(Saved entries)
*-*-*

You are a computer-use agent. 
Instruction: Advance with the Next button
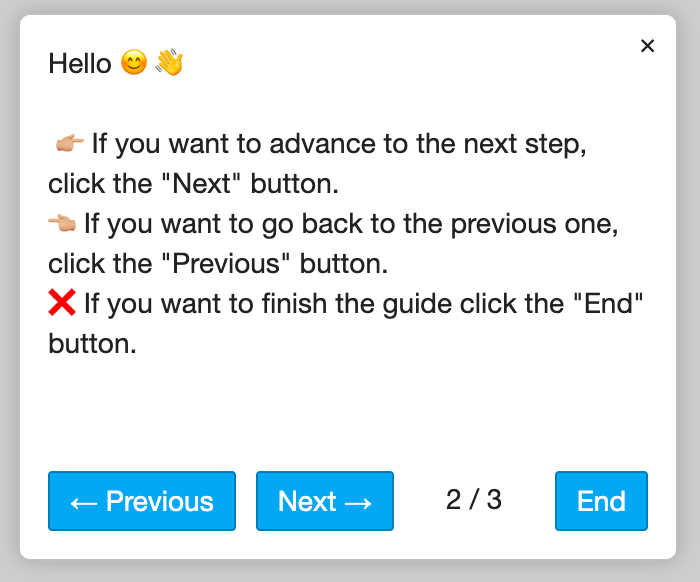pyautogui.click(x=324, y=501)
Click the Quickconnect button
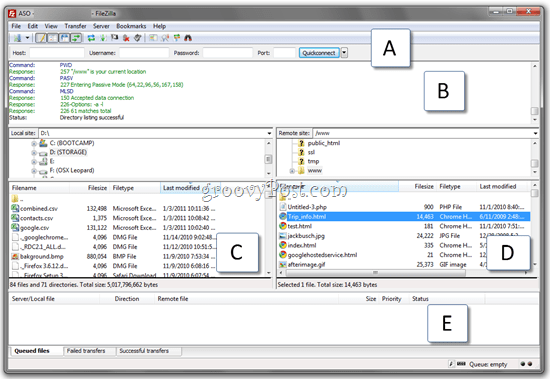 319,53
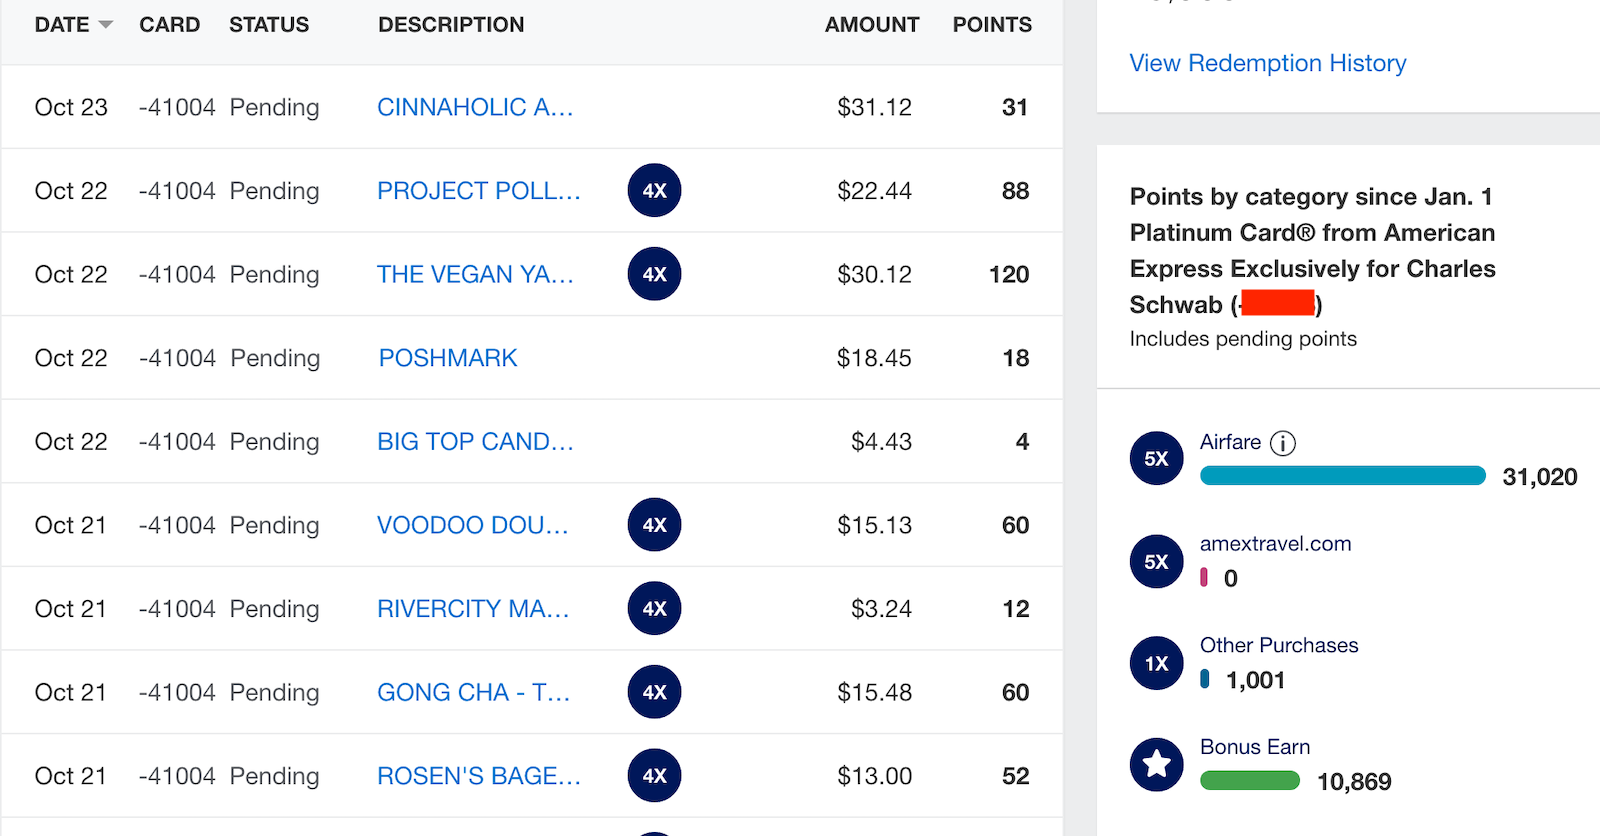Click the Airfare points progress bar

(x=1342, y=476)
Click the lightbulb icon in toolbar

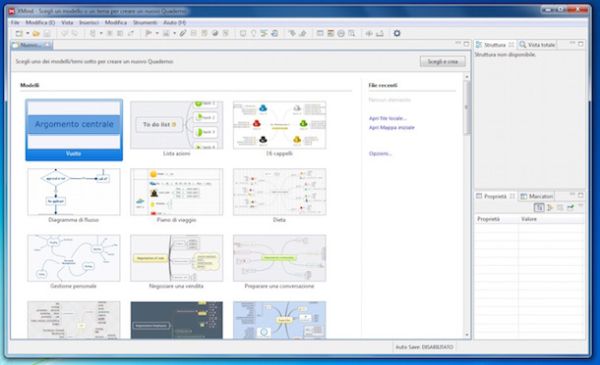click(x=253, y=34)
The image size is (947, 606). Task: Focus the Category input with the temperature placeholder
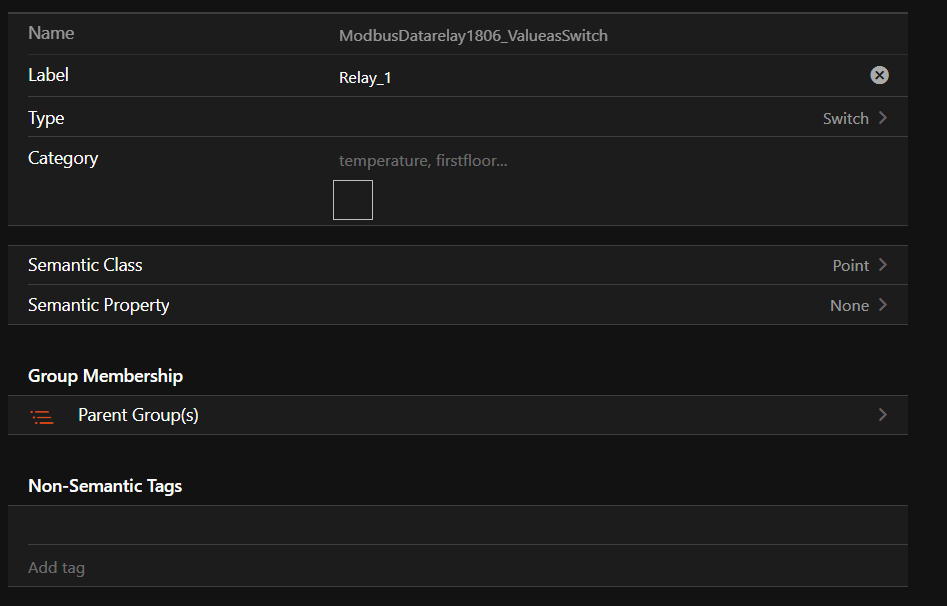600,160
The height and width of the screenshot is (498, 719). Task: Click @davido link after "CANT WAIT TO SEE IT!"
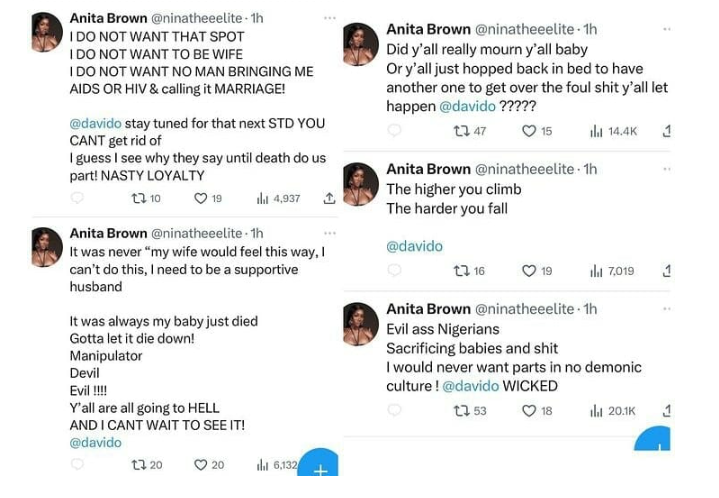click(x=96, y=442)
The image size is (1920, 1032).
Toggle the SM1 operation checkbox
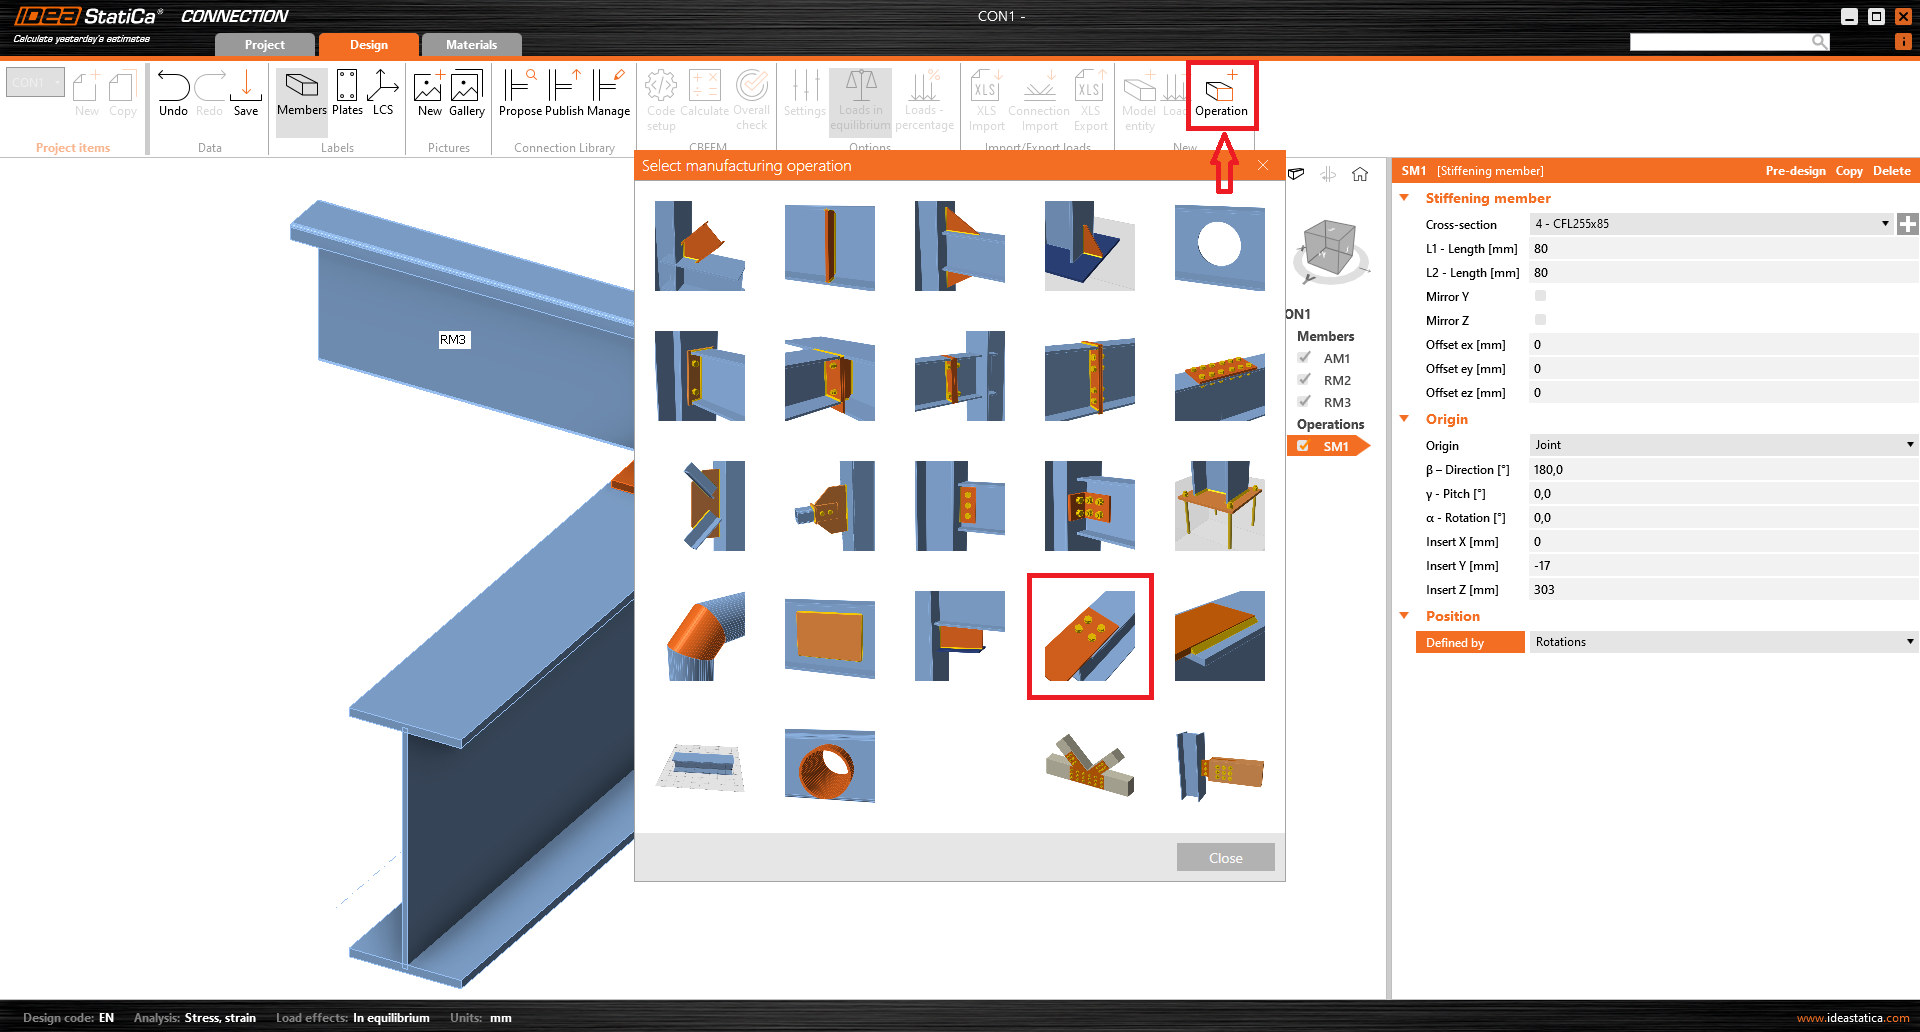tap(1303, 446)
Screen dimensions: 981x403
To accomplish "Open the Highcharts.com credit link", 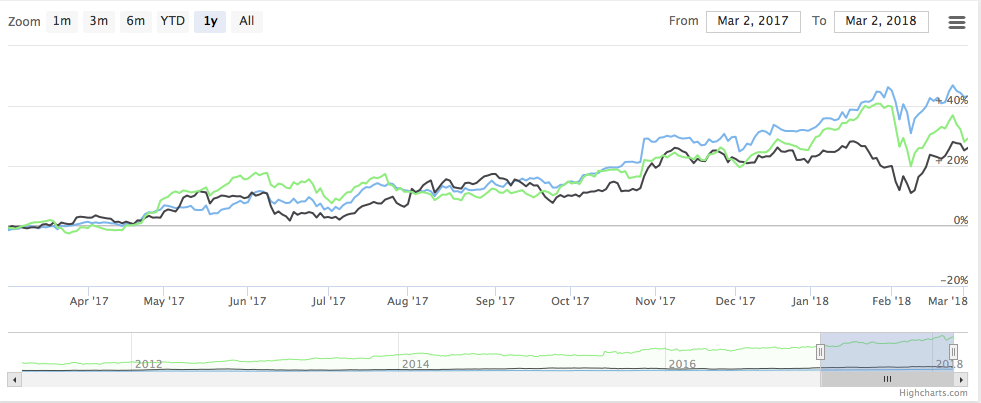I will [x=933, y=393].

*-*-*

→ **Set task**:
Print every line of the listing from the very first one down to the line containing "click(x=253, y=34)", including both ends and copying them word for word. Leave the pictures out of your answer.

→ **Correct answer**:
You are a computer-use agent. 
Instruction: Advance with the Next button
pyautogui.click(x=324, y=501)
Click the Quickconnect button
 319,53
Click the Airfare points progress bar

(x=1342, y=476)
Click the lightbulb icon in toolbar

click(x=253, y=34)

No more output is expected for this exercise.